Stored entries
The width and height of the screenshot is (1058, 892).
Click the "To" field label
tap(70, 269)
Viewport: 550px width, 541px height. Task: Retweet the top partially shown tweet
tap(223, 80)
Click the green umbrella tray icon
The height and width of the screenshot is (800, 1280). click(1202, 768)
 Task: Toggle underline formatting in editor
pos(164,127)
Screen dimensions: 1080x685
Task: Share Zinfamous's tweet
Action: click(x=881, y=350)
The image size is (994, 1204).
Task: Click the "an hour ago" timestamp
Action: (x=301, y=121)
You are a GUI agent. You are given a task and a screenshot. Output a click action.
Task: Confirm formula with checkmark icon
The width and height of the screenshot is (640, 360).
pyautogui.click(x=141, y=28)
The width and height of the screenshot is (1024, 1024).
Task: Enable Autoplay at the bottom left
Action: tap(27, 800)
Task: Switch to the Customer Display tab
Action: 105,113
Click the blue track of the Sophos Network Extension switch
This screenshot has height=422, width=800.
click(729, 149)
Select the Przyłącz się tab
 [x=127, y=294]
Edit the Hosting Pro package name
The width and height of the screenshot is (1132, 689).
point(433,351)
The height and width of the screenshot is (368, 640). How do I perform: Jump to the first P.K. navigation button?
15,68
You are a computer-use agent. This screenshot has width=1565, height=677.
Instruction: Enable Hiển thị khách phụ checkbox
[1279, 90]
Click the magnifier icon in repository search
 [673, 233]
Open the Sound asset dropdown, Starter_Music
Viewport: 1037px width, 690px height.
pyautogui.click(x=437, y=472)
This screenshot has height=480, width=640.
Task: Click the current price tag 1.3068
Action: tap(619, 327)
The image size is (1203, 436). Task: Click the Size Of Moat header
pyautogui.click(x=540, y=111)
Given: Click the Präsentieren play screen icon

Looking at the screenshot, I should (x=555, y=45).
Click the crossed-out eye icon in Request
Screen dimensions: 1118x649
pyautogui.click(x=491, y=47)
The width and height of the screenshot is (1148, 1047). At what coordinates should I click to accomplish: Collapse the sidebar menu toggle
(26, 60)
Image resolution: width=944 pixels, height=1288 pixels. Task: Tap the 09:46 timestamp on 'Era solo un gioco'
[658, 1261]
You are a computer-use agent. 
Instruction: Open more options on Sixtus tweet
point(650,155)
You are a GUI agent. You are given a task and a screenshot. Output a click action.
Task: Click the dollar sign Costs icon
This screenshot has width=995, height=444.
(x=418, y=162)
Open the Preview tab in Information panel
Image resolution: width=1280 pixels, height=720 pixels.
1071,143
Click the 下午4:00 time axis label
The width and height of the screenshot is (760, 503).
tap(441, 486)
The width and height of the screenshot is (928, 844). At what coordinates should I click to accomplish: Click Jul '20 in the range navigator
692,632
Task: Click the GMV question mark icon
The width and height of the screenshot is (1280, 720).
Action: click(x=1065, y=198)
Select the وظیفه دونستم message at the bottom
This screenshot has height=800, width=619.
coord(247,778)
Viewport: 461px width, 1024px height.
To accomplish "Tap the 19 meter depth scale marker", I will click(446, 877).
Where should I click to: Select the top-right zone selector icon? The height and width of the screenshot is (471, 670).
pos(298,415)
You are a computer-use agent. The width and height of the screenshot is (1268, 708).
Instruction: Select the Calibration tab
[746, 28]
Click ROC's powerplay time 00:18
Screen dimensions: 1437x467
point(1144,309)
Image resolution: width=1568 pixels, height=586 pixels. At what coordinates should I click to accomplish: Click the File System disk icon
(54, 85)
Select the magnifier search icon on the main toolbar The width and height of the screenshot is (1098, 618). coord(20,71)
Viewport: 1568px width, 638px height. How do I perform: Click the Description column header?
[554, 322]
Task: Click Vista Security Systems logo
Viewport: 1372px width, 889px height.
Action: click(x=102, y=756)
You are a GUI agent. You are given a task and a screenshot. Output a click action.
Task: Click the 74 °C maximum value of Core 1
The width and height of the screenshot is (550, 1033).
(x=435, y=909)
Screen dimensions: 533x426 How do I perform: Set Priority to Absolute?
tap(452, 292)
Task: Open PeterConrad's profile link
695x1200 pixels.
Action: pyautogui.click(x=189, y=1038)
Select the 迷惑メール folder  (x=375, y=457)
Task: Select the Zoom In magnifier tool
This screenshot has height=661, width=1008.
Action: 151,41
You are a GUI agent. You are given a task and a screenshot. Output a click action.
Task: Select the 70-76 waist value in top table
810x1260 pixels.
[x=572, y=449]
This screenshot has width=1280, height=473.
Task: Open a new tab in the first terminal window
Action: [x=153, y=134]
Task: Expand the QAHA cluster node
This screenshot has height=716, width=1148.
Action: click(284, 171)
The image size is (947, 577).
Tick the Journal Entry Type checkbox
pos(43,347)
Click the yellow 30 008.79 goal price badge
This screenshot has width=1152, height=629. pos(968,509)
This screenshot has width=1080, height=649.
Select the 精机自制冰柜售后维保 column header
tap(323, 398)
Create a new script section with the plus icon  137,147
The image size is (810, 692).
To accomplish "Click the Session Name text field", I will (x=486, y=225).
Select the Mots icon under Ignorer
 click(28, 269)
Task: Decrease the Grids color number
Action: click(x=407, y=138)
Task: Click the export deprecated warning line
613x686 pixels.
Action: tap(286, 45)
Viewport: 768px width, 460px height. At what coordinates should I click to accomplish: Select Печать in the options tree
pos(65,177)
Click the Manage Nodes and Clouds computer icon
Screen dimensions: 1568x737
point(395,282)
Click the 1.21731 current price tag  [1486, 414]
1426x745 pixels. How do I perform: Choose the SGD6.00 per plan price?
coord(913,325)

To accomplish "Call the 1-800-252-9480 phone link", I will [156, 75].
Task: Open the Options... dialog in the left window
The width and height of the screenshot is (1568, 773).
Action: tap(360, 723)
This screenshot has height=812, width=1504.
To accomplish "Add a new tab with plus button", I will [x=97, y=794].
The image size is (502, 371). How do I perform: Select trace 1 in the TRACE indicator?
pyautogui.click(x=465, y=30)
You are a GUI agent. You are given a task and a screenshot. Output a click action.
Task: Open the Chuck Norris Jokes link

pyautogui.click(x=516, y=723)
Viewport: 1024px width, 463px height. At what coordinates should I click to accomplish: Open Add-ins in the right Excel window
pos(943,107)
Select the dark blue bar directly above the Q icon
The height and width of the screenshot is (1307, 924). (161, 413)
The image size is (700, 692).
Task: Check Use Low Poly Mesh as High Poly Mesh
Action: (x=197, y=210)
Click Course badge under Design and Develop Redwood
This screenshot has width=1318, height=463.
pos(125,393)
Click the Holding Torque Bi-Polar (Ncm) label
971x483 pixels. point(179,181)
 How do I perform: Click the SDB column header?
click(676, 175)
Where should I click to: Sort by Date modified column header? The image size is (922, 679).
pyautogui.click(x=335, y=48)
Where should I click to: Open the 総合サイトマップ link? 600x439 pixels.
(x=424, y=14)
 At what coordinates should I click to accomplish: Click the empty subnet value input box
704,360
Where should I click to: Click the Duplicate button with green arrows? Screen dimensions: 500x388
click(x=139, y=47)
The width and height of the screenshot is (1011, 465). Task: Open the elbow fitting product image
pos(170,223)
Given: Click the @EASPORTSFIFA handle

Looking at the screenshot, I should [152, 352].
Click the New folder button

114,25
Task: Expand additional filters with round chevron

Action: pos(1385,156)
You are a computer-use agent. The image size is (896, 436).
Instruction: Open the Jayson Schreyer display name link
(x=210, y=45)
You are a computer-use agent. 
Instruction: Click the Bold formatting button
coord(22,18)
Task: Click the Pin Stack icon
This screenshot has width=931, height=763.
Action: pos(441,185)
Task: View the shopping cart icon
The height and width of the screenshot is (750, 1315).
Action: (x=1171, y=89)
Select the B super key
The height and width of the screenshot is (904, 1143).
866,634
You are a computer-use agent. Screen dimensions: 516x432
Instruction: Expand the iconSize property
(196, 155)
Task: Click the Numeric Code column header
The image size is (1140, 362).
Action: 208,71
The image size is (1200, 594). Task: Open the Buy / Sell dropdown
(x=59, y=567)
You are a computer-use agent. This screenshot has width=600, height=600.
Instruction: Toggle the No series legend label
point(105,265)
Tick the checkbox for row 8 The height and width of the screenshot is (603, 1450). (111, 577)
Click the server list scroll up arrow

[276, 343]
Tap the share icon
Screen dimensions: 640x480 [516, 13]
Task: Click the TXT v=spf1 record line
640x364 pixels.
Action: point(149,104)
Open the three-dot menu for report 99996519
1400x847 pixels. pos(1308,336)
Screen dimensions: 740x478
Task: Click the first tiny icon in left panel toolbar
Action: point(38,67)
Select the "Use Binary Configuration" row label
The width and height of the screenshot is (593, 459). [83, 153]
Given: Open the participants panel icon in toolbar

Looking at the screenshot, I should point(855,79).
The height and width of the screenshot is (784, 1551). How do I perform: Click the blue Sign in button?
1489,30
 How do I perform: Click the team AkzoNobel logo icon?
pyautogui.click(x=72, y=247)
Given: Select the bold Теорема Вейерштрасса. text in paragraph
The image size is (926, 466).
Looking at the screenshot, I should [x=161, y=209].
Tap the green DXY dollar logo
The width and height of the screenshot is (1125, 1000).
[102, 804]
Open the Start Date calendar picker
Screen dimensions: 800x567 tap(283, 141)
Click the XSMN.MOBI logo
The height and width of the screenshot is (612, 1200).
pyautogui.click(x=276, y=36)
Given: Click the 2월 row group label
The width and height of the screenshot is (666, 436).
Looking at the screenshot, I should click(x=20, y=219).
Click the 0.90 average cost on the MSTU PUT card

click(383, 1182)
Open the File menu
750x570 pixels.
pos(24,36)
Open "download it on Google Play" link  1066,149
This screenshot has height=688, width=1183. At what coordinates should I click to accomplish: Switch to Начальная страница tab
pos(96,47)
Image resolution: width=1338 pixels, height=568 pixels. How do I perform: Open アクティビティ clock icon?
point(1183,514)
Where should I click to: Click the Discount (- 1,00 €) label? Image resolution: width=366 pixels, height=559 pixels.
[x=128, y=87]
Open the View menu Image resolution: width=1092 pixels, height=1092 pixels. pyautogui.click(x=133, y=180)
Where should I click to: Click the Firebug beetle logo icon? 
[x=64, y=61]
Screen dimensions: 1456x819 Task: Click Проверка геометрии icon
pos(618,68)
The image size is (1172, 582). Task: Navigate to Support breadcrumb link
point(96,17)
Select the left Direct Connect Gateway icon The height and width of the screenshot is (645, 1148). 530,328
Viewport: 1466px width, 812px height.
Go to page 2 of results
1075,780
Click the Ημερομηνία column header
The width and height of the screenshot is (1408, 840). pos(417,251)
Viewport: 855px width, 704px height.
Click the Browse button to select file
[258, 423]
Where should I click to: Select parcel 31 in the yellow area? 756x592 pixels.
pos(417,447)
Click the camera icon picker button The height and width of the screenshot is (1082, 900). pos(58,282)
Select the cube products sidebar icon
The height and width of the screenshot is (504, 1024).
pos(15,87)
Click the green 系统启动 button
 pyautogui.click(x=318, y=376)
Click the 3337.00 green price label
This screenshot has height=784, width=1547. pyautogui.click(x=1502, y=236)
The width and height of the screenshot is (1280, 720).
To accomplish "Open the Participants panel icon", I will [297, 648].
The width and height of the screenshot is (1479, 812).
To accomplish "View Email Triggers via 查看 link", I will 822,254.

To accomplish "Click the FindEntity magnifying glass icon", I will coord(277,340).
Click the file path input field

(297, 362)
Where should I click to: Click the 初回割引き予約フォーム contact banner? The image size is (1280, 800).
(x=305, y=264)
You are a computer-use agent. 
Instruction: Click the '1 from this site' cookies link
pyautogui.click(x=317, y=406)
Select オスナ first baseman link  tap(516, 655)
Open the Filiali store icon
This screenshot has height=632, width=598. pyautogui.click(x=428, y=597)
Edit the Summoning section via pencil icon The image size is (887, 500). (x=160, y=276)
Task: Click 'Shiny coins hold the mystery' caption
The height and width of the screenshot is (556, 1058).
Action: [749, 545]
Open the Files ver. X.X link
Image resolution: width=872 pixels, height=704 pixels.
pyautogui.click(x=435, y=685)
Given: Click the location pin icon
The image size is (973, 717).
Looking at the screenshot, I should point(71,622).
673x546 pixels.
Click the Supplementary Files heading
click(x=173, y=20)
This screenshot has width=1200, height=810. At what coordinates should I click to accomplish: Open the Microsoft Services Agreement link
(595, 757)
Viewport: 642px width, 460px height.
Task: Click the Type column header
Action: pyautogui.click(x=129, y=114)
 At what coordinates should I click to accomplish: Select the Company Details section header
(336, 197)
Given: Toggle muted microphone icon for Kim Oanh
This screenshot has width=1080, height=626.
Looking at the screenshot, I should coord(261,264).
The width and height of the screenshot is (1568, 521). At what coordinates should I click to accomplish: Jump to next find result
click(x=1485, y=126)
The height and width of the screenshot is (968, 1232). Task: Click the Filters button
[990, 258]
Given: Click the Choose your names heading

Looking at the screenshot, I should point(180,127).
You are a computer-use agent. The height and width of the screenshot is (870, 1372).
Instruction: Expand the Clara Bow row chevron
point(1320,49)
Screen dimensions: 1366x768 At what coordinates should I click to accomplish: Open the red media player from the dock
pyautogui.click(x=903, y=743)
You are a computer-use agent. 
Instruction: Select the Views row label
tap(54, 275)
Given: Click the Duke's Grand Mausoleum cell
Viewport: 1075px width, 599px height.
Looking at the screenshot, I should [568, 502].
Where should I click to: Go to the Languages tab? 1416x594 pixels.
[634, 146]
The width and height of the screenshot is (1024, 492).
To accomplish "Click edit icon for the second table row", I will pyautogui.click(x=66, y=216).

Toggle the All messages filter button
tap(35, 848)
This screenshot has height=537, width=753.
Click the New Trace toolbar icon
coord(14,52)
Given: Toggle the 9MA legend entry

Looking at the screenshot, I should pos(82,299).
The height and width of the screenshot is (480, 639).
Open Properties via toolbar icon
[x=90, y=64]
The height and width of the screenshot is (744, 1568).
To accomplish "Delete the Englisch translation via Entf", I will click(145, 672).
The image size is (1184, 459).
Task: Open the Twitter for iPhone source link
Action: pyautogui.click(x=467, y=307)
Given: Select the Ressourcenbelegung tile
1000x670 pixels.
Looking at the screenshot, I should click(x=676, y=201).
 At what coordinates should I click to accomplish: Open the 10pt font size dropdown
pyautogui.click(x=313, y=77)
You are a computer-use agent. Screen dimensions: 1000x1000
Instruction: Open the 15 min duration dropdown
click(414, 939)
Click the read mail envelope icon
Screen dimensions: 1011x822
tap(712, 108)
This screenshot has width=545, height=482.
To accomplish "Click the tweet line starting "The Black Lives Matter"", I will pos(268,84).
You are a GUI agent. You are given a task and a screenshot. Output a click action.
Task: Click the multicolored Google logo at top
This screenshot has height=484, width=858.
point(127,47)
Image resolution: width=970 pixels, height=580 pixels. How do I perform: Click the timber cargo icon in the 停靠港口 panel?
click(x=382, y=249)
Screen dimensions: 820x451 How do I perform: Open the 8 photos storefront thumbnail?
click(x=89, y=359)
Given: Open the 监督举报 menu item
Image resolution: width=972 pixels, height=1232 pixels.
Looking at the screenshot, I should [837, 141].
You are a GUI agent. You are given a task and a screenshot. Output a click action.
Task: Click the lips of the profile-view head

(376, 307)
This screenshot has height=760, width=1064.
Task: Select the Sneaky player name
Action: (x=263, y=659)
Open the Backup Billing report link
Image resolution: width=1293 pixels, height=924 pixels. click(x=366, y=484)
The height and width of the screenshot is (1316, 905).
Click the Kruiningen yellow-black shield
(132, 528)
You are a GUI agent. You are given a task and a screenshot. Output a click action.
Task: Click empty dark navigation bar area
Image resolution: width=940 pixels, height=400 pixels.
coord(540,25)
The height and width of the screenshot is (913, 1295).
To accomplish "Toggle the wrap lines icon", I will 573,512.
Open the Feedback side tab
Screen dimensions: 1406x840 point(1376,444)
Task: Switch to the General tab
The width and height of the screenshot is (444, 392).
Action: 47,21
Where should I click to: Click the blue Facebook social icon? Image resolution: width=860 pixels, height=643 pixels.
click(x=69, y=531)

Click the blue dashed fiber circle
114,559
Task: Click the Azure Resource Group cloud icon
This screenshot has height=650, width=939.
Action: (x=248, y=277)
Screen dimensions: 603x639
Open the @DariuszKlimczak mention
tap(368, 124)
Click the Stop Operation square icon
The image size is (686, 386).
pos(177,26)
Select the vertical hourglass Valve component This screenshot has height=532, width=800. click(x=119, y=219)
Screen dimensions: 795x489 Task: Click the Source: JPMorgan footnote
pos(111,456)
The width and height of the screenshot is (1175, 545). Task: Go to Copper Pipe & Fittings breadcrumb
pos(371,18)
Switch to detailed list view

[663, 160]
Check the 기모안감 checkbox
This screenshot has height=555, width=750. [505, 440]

__TASK PROMPT__: Return every line of the data above in which "text" appears.

__ANSWER FOR THIS EXERCISE__:
To accomplish "Click the Session Name text field", I will (x=486, y=225).
Given: Select the bold Теорема Вейерштрасса. text in paragraph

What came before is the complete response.